DATA SHOWN:
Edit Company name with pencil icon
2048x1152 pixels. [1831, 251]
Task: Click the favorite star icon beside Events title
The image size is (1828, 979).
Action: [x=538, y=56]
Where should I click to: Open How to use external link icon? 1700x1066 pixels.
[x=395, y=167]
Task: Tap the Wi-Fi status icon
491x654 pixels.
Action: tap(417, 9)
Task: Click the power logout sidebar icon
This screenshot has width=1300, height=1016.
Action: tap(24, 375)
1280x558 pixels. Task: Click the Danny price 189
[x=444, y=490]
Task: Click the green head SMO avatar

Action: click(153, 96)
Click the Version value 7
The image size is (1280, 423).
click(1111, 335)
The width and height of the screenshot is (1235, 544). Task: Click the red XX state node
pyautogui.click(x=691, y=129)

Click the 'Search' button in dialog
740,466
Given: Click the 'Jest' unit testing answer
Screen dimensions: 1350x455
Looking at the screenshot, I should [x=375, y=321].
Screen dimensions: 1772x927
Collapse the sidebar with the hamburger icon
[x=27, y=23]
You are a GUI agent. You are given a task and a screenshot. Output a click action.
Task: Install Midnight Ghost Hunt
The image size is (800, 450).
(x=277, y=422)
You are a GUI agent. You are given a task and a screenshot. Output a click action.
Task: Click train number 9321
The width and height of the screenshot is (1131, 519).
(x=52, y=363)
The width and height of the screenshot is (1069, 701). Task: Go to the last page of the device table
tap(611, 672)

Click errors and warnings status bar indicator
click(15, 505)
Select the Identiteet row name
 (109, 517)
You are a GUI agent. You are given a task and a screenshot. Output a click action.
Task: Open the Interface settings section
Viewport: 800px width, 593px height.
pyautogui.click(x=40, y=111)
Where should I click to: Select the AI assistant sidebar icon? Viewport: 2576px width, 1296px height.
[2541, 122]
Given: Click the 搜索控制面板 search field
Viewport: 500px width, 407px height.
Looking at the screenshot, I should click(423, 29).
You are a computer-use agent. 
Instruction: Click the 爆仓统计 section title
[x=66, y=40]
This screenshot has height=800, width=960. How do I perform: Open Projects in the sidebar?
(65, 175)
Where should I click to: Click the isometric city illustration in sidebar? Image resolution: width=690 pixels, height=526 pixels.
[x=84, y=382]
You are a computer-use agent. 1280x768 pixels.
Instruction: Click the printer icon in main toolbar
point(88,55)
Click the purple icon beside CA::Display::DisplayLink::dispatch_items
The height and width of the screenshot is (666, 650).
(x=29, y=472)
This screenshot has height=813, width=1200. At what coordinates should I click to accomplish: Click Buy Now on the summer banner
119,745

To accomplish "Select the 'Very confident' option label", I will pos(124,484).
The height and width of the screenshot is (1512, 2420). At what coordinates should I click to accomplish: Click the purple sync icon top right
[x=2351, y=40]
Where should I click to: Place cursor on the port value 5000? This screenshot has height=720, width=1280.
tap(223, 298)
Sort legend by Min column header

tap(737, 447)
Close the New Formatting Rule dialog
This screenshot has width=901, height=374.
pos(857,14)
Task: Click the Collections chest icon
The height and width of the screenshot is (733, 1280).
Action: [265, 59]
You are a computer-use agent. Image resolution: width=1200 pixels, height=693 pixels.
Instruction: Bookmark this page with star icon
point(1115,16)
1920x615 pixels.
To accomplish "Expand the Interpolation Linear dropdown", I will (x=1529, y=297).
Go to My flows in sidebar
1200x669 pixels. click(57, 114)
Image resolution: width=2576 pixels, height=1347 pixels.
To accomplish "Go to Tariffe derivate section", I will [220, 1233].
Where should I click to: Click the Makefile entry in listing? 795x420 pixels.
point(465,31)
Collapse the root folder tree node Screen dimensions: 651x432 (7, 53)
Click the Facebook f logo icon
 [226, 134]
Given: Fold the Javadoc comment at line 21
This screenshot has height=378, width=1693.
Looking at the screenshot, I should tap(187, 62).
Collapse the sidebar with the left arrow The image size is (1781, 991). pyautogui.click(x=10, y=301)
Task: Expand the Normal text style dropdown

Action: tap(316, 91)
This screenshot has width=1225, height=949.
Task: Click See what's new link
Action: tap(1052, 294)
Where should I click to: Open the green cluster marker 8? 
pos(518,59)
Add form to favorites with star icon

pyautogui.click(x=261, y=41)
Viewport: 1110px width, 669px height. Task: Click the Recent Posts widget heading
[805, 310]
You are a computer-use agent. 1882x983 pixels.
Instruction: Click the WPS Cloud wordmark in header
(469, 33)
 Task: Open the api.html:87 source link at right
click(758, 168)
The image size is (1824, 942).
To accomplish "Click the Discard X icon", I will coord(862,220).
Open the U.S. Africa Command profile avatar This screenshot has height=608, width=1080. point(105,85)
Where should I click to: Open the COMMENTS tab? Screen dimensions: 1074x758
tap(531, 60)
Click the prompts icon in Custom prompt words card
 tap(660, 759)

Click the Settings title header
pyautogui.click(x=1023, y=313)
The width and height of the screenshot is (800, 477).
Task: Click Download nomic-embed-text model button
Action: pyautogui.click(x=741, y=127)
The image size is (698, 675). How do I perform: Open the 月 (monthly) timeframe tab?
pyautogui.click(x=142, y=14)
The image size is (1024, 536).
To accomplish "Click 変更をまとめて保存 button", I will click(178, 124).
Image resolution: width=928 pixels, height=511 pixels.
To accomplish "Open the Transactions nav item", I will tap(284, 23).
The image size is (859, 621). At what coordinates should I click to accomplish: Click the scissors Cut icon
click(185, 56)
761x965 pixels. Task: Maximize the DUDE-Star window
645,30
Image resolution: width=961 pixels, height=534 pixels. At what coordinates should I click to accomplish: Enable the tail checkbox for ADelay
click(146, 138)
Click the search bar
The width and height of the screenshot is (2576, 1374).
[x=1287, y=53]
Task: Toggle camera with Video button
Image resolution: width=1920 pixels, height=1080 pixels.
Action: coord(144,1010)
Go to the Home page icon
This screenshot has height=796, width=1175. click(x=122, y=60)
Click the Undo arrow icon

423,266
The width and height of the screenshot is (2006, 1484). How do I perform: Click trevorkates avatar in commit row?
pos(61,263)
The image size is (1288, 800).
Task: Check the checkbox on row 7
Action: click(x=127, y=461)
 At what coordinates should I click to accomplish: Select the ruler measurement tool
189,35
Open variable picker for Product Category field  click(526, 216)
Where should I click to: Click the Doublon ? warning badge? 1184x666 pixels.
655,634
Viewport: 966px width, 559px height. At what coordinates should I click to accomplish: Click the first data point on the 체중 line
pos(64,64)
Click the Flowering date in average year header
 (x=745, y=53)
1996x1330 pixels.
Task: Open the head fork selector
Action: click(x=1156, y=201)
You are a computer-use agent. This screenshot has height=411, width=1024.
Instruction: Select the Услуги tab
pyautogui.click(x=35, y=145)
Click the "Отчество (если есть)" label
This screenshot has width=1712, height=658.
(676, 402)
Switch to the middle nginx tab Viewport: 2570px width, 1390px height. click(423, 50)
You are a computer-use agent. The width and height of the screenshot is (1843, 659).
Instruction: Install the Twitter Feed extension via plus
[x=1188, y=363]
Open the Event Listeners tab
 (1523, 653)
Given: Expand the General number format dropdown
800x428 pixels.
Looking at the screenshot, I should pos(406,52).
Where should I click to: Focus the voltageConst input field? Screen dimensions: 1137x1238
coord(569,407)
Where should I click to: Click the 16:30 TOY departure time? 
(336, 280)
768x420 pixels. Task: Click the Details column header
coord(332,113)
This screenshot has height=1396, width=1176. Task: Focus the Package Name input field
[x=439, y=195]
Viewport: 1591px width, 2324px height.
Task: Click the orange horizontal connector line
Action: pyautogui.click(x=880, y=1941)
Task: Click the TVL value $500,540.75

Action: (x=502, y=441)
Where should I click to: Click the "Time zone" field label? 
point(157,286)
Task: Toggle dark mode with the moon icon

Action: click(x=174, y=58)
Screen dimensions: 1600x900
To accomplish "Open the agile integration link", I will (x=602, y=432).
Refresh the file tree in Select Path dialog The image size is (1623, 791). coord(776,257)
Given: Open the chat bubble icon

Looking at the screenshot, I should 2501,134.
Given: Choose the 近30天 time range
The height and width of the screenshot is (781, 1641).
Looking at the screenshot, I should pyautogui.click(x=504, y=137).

WHAT YOU HAVE TO DO:
Output the records as a numbered list with blank lines omitted, beginning at the line that contains "Where should I click to: Click the Makefile" and stopping after the line that contains "Collapse the sidebar with the left".

WRITTEN ANSWER:
1. Where should I click to: Click the Makefile entry in listing? 795x420 pixels.
2. point(465,31)
3. Collapse the root folder tree node Screen dimensions: 651x432 (7, 53)
4. Click the Facebook f logo icon
5.  [226, 134]
6. Given: Fold the Javadoc comment at line 21
7. This screenshot has height=378, width=1693.
8. Looking at the screenshot, I should tap(187, 62).
9. Collapse the sidebar with the left arrow The image size is (1781, 991). pyautogui.click(x=10, y=301)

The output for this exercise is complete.